Open Zeepheru opened 2 months ago

Zeepheru commented 2 months ago

Was pretty frustrating to figure out, with ChatGPT + Internet searches giving confusing contradicting info, so here's what worked for me if anyone wants to know:


1. Get your font files

Generally of the filetypes .otf or .ttf. Create a new folder fonts in your src/main/resources directory. Place the files there.

image

2. Load fonts

In your Main class, or whatever extends Application and is where your GUI runs from, import

import javafx.scene.text.Font;

And add the following in the constructor:

Font.loadFont(getClass().getResourceAsStream("/fonts/<font-filename>"), v);

3. Add fonts to CSS

Whenever you specify a font in CSS, simply replace that string with the name of the font you have loaded.

.button {
    ...
    -fx-font: bold 16px "Comic Sans MS";
    ...
}

.text-field {
    ...
    -fx-font-family: "Montserrat SemiBold";
    ...
}

Note:

You might want to check the exact name of the font, since it can be different from the filename of that font.

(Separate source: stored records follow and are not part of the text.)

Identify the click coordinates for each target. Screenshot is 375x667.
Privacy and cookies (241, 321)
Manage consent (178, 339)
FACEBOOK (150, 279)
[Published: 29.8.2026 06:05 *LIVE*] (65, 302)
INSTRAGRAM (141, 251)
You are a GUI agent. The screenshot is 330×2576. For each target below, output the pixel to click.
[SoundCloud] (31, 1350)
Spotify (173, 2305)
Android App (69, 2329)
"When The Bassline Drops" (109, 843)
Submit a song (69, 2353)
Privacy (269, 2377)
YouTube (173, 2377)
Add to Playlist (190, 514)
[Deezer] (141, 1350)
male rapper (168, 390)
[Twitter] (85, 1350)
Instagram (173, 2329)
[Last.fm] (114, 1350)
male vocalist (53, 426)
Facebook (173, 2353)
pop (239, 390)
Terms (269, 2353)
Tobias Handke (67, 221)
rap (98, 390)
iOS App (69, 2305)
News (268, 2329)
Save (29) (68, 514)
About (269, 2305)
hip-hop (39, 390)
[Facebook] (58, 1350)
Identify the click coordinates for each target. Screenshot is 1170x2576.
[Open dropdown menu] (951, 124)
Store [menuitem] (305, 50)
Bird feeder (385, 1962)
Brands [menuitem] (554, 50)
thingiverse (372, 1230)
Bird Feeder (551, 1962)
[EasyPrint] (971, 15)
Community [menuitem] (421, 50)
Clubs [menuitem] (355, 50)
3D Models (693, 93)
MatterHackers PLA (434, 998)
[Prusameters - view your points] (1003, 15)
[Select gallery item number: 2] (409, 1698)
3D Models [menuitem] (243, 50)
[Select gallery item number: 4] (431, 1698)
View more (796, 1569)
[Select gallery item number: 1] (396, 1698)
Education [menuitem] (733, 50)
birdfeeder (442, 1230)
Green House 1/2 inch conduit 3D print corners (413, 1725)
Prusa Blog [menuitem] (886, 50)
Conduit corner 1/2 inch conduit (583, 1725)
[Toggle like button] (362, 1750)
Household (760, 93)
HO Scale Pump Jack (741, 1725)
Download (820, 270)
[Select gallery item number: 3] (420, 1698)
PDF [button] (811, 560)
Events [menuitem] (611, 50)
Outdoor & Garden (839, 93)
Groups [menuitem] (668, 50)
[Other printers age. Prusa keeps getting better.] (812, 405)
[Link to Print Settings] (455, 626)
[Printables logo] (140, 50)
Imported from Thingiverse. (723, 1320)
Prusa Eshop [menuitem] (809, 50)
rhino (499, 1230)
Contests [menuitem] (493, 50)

Make sure in the CSS sheet you use the actual name (e.g. Montserrat SemiBold or Comic Sans MS) and not the filename (Montserrat-SemiBold or comic).

You can obtain the names by:

Font font1 = Font.loadFont(getClass().getResourceAsStream("/fonts/Inter-Medium.ttf"), 18); // load font from file
font1.getName(); // gets you name of the font

Voila!

You can now show off to the world your teammates your excellent taste in font choice.

image

uniqly commented 2 months ago

Another way to get the font name (at least on Windows) without using code is by:

  1. Right click on the font file (.otf/.ttf/etc) in file explorer
  2. Go to Details tab
  3. Look for the Title row in the Property column and the name should be in the Value column on the same row.

Alternatively, you can just open the font file (double click) and then the name should be on the top at Font name: {font name}.